The Medicare Payment Advisory Commission Thursday approved measures to increase payments to Medicare Advantage plans, potentially increasing federal spending by as much as $10 billion over five years.
MedPAC members unanimously voted to request that the HHS secretary change the formula used to determine rates for Medicare Advantage plans.
The CMS currently calculates MA payments based on fee-for-service Part A spending, which covers hospital care, and Part B, which covers more routine care such as doctors' visits.
Health plans that offer Medicare Advantage cover both parts. Medicare fee-for-service does not mandate participation in both parts.
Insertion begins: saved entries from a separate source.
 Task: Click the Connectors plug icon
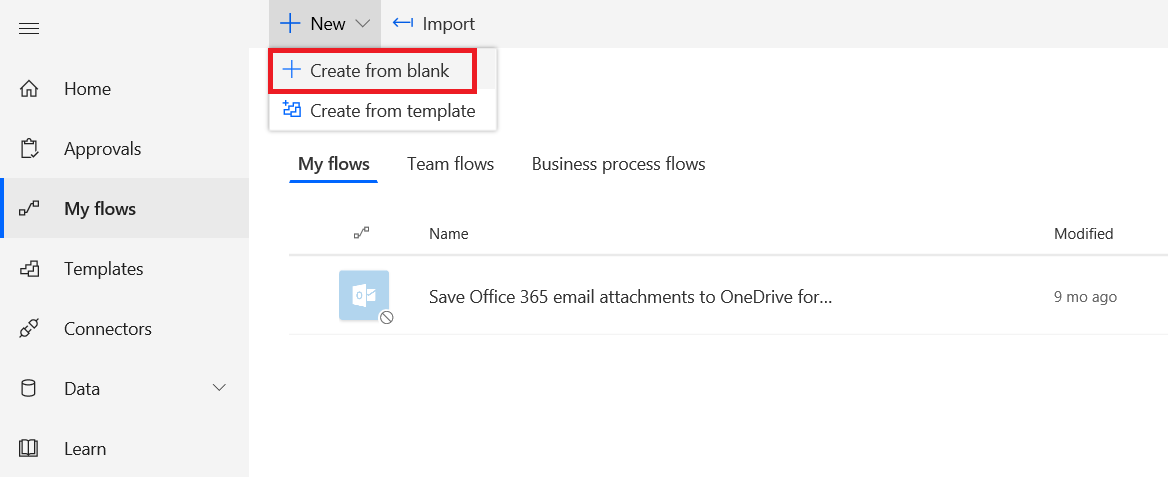pyautogui.click(x=29, y=329)
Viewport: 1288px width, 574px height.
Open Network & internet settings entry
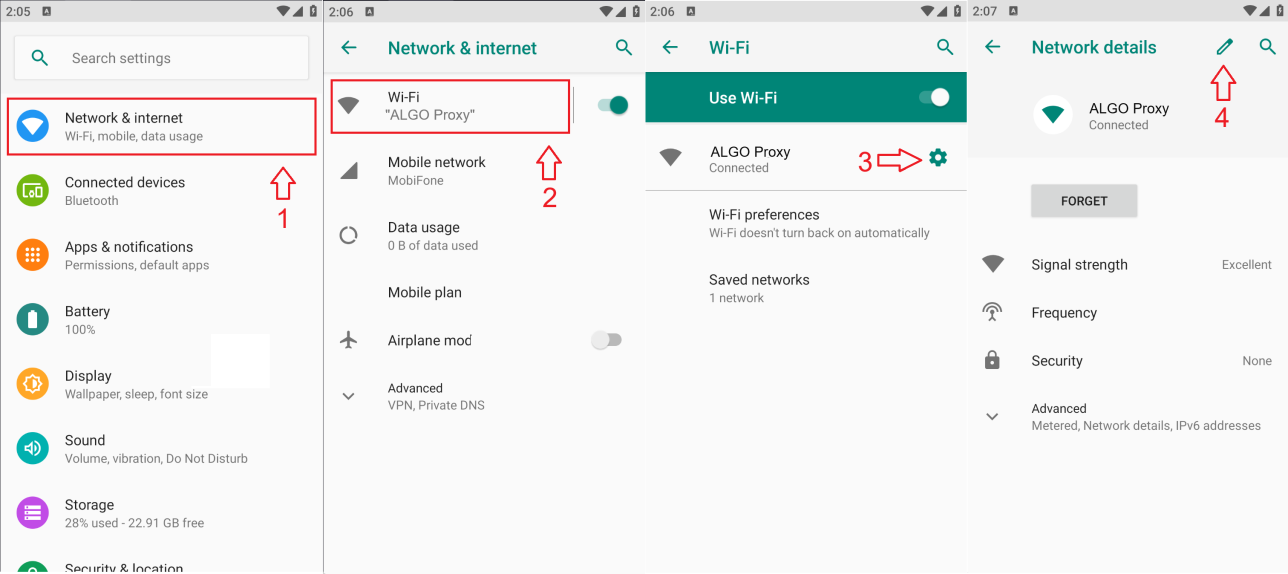pyautogui.click(x=162, y=126)
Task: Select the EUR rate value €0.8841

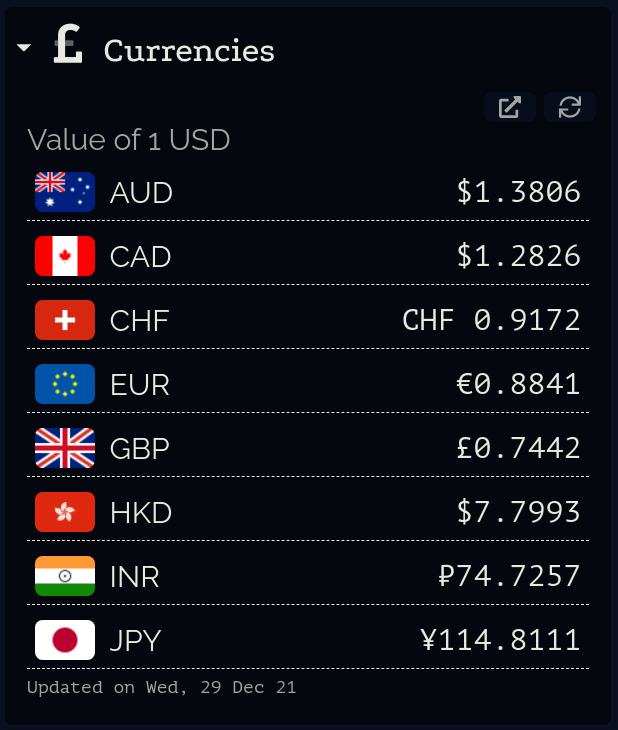Action: pos(518,384)
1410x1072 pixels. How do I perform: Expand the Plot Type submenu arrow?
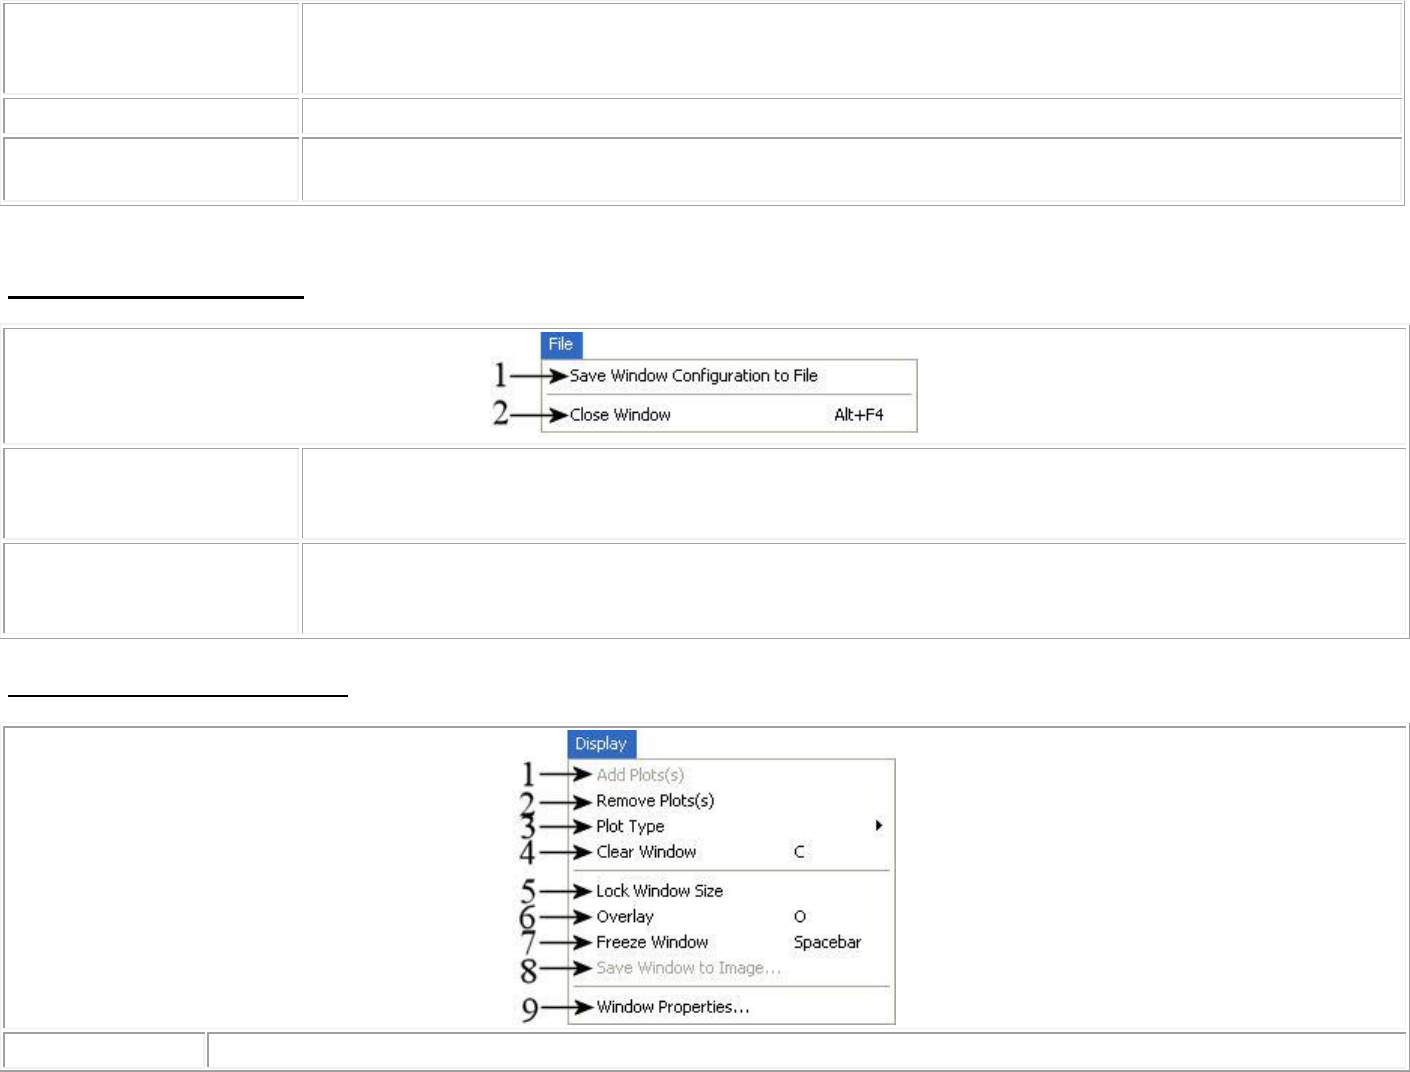tap(878, 826)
That means the current formula for determining rates underestimates spending, resulting in plans potentially being underpaid.
To address this issue, MedPAC is recommending that the HHS secretary alter the current formula to be based only on fee-for-service spending data for beneficiaries enrolled in both Part A and Part B.
Plans, not surprisingly, lauded MedPAC's recommendation.
"We have encouraged policymakers to correct the underestimation of MA benchmarks in this way, and hope to see administrative action soon,” said Ceci Connolly, president and CEO of the Alliance of Community Health Plans, an insurer organization.
More fee-for-service Medicare beneficiaries are opting out of Medicare Part B, while remaining in Part A. This group grew to 12.4% of Medicare's population in 2015 from 10.2% in 2009. MedPAC staffers can't say why this trend is happening, but they guess it could be due to the cost of coverage. For instance, individuals with incomes above $100,000 will pay as much as $300 a month this year for the coverage.
MedPAC data shows that beneficiaries who are in enrolled in both Parts A and B have higher spending than fee-for-service beneficiaries who have only one of the coverages.
The recommendation will be sent in the commission's March 2017 report to both Congress and the HHS secretary. The formula change would not require legislation, MedPAC staffers said.
MedPAC estimates that there will be an increase in federal spending between $750 million to $2 billion in the first year and as much as $10 billion five years after implementation. Those estimates worried some commissioners, especially, some said, since beneficiaries don't seem to have trouble finding MA plans, which means insurers aren't losing incentives to sell those products.
”It does seem like a lot of money for something that won't increase quality, value or access,” said Dr. Rita Redberg, a commissioner and cardiologist at the University of California, San Francisco.
In fact, the program has exploded, giving insurers access to huge sums of taxpayer-funded revenue.
Still, Commissioner Pat Wang, CEO of the Healthfirst plan in New York, said a “downward spiral” in MA plans could occur if the formula isn't fixed to insurers' advantage.
Others noted that MedPAC shouldn't find ways to just save money, but improve the program.
“We need to occasionally be willing to spend to ensure consistency,” said Dr. Craig Samitt, a MedPAC commissioner and chief clinical officer at Anthem.
MedPAC's Executive Director Mark Miller said spending increases could be offset by savings provided by other recommendations that will be sent to HHS and Congress in the report.
It's unclear if the recommendation will be adopted by HHS. MedPAC is usually considered very influential on Capitol Hill and in the federal government. However, President-elect Donald Trump's nominee for HHS secretary, Rep. Tom Price (R-Ga.), has made it clear his goal will be to cut spending for the Medicare program.
Price has also been critical in the past of MedPAC's calculations related to spending issues in Medicare.